TASK DETAILS
What you return should match the data below exactly, with no pictures in it.

INPUT MATERIAL
====

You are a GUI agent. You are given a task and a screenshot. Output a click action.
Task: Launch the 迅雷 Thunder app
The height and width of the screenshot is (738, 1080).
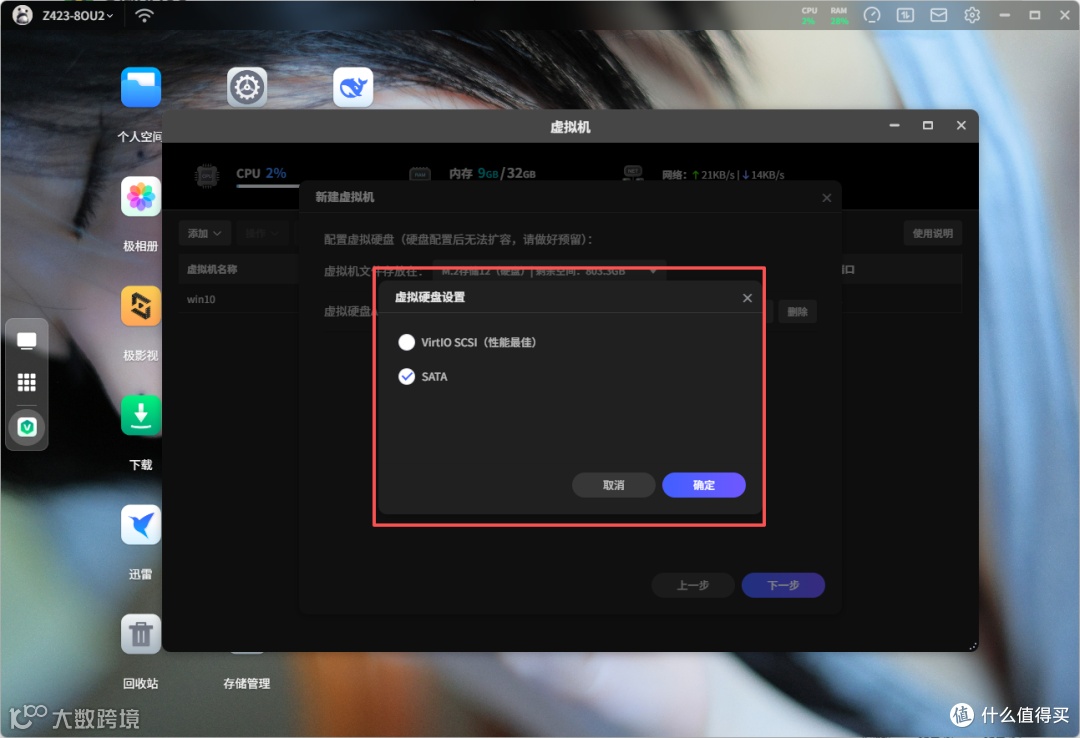140,524
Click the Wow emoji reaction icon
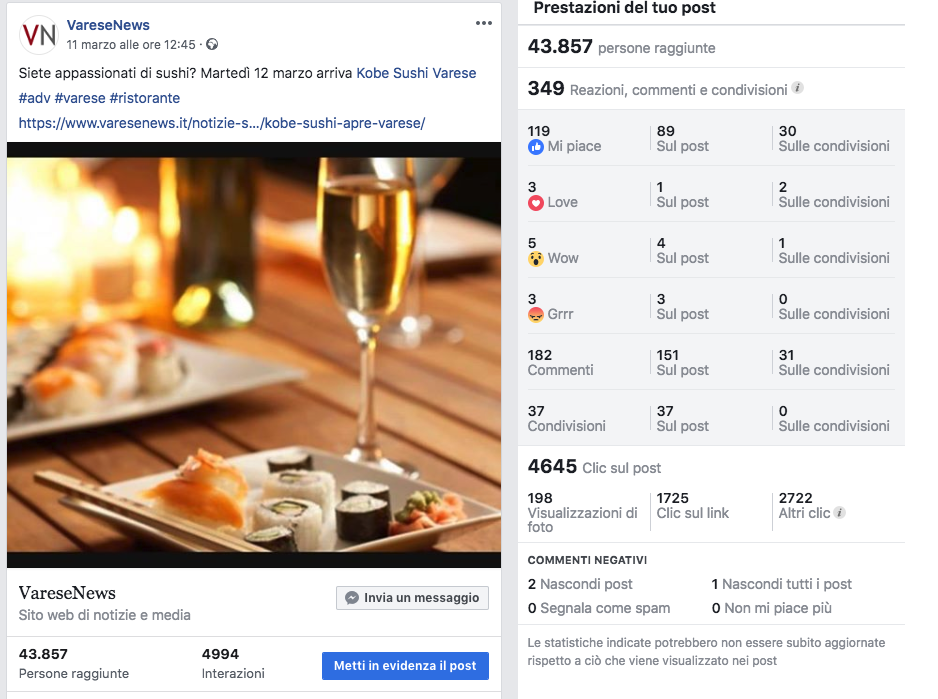Screen dimensions: 938x699 point(536,259)
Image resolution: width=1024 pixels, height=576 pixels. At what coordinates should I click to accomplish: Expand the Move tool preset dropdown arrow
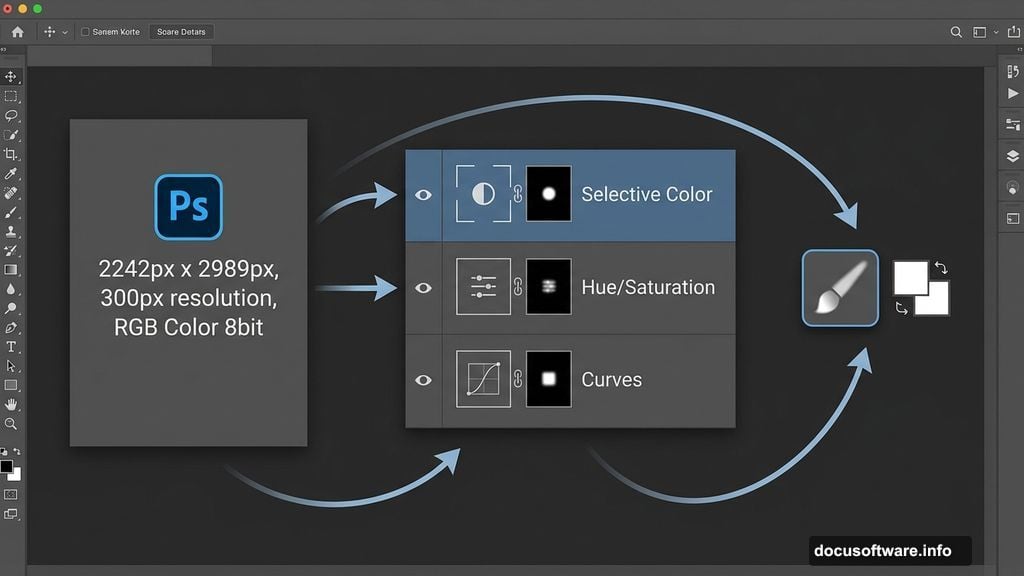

====

SOLUTION FOR THIS TASK
You are a GUI agent. You are given a task and a screenshot. Output a click action.
Task: Launch the 迅雷 Thunder app
The height and width of the screenshot is (738, 1080).
140,524
Click the Wow emoji reaction icon
Screen dimensions: 938x699 point(536,259)
Image resolution: width=1024 pixels, height=576 pixels. At what coordinates should I click to accomplish: Expand the Move tool preset dropdown arrow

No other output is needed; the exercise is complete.